Information provided:
-*-*-
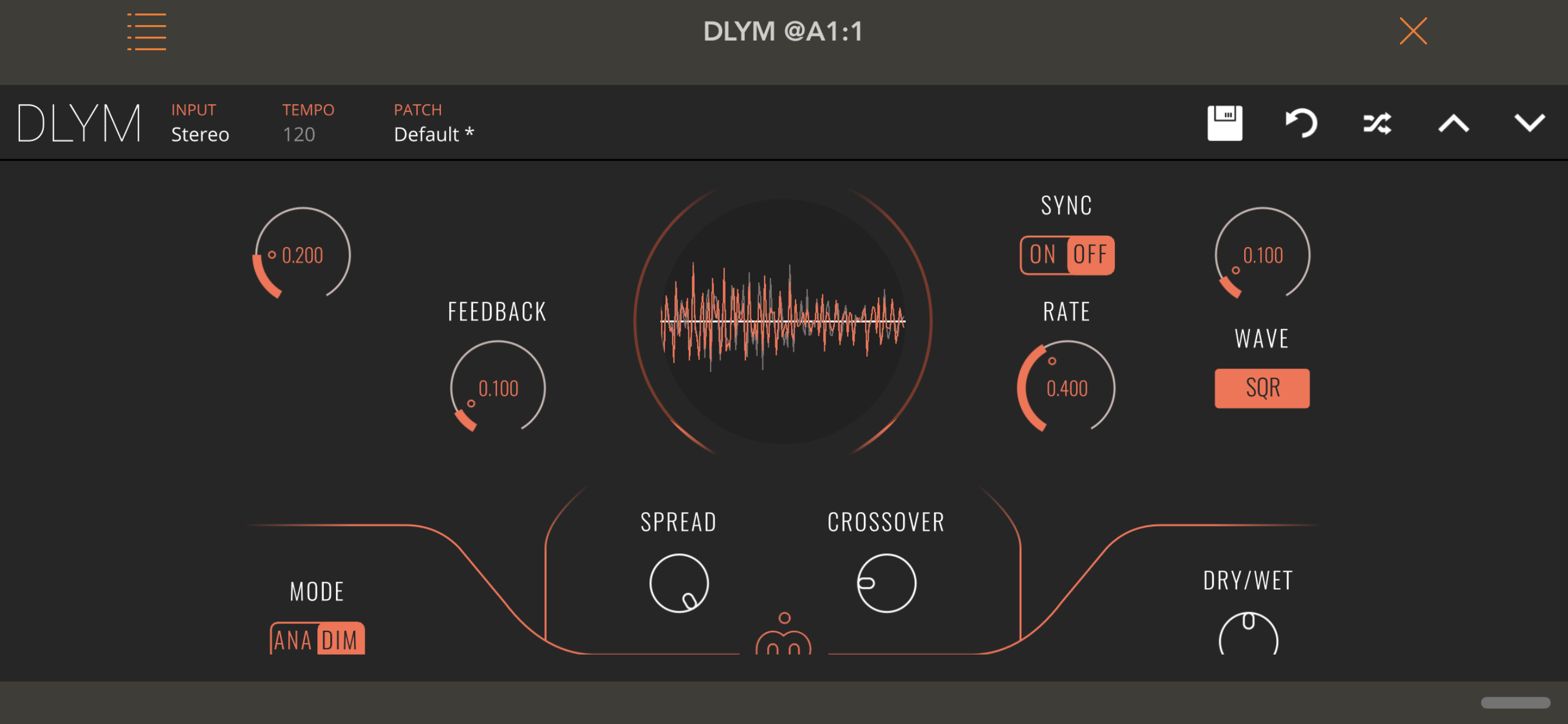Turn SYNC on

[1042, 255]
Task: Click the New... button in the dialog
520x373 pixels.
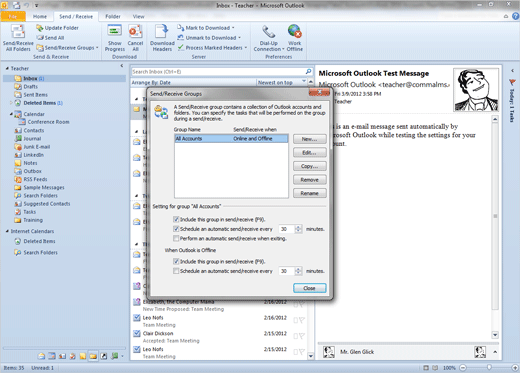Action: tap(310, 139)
-*-*-
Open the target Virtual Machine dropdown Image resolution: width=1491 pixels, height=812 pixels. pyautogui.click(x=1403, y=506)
-*-*-
Task directions: Starting with the line with "Turn SYNC on" and going on through the line with "Action: tap(310, 139)", write those entry lines out again with "dialog" replaced by "window" and everything else unchanged. Leave the pictures out of your answer.

Worked answer:
Turn SYNC on

[1042, 255]
Task: Click the New... button in the window
520x373 pixels.
Action: tap(310, 139)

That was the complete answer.